16 November 2018 ~ 5 Comments

DP FICTION #45B: “The Coal Remembers What It Was” by Paul R. Hardy

Oh, I remember my mam. She’s been gone nigh on forty years, but I still think of the mornings when I were little and she’d show me the demons. She’d be up at the crack of dawn, kneeling down afore the stove to shove kindling in the firebox with one hand because she were cradling my baby brother in the other. And then I’d come along and pick a bit of coal out of the scuttle and ask: is there a demon in this one? And she’d say no, and I’d put it back and pick up another and ask: is there a demon in this one? And she’d say no again and I’d take another and like as not she’d clip me round the ear before I said owt else. “It’s not demons, Elsie,” she’d say. “The coal remembers what it was, that’s all.
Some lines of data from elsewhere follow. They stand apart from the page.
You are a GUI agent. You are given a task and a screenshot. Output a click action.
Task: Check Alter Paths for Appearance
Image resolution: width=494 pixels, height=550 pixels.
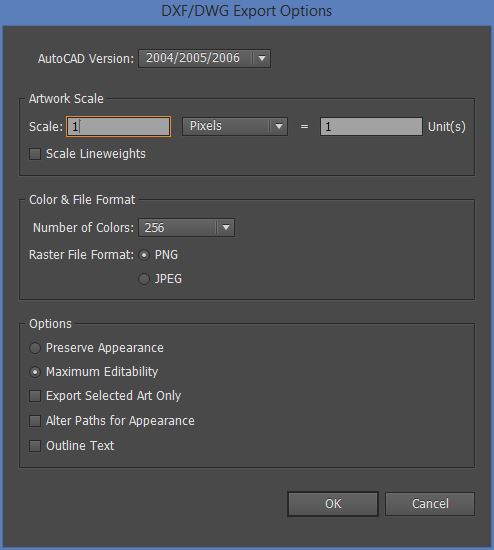coord(35,421)
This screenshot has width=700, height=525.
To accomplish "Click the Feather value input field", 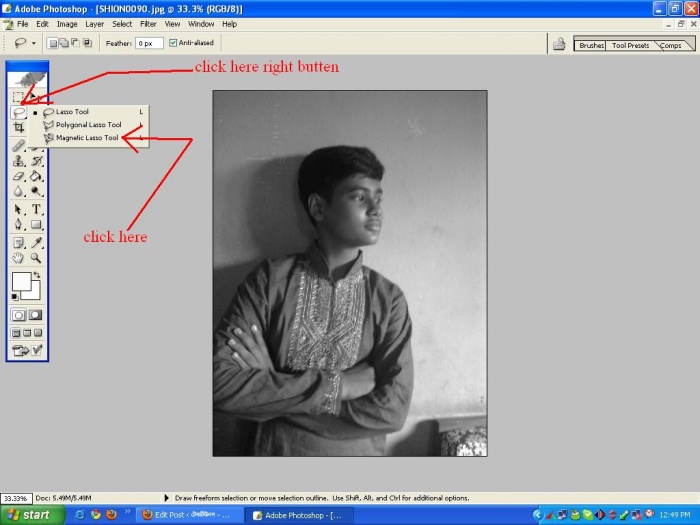I will click(x=149, y=43).
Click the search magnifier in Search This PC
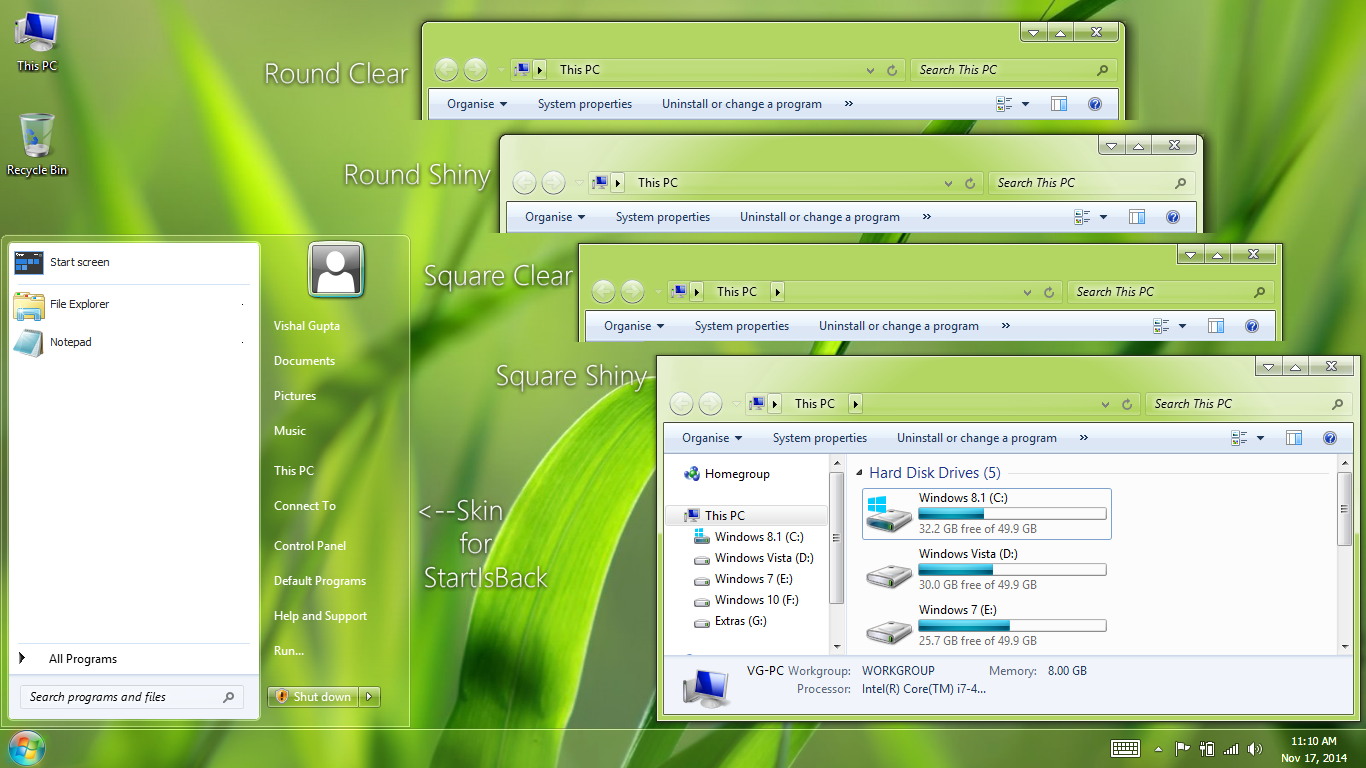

But it’s still only a lump of coal and I need to get the fire lit for your dad’s bath so get away with you and stop bothering me with your nonsense!”

Dad were on the night shift, you see. I hardly ever saw him with the hours he worked. He’d get home in the morning so covered in coal dust I thought he were a piece of coal himself. And then he’d have his bath and go straight to bed, and he were out again before I were back from school. People are always asking me about him. I get sick of all the questions. They’re only asking because he died in the disaster, but that were seventy years ago and it’s not like I were down there in the mine with him when it happened. I were back home, with Mam. Course I was. I were only little. I were up early to look at the demons.